Problem statement: Copy the listing below word for word, from the line containing "How do I perform: Focus" through the line containing "(x=303, y=335)", and leave out the pictures.

___ Records provided ___

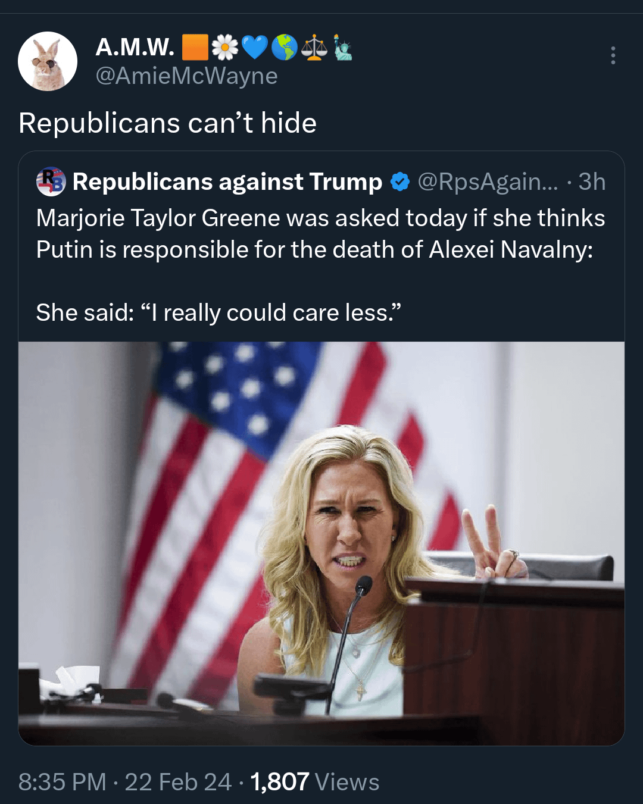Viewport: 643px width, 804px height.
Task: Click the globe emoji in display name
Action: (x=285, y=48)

___
___ Records provided ___

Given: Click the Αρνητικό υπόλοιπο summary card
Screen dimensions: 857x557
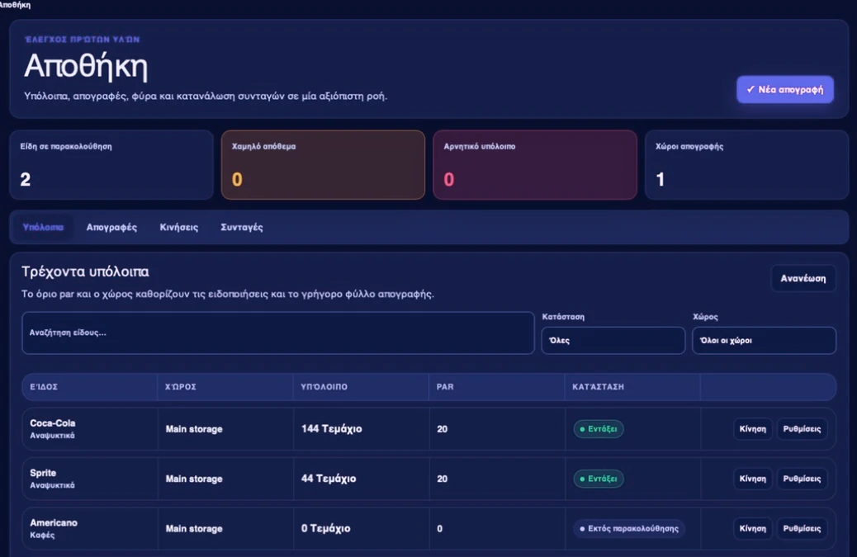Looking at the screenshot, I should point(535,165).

___
___ Records provided ___

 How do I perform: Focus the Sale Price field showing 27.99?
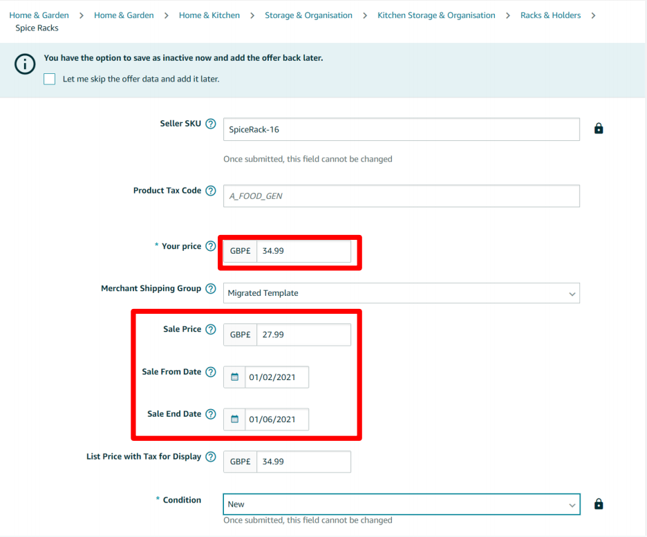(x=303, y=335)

___

Answer to this problem:
 How do I perform: Focus the Sale Price field showing 27.99?
(x=303, y=335)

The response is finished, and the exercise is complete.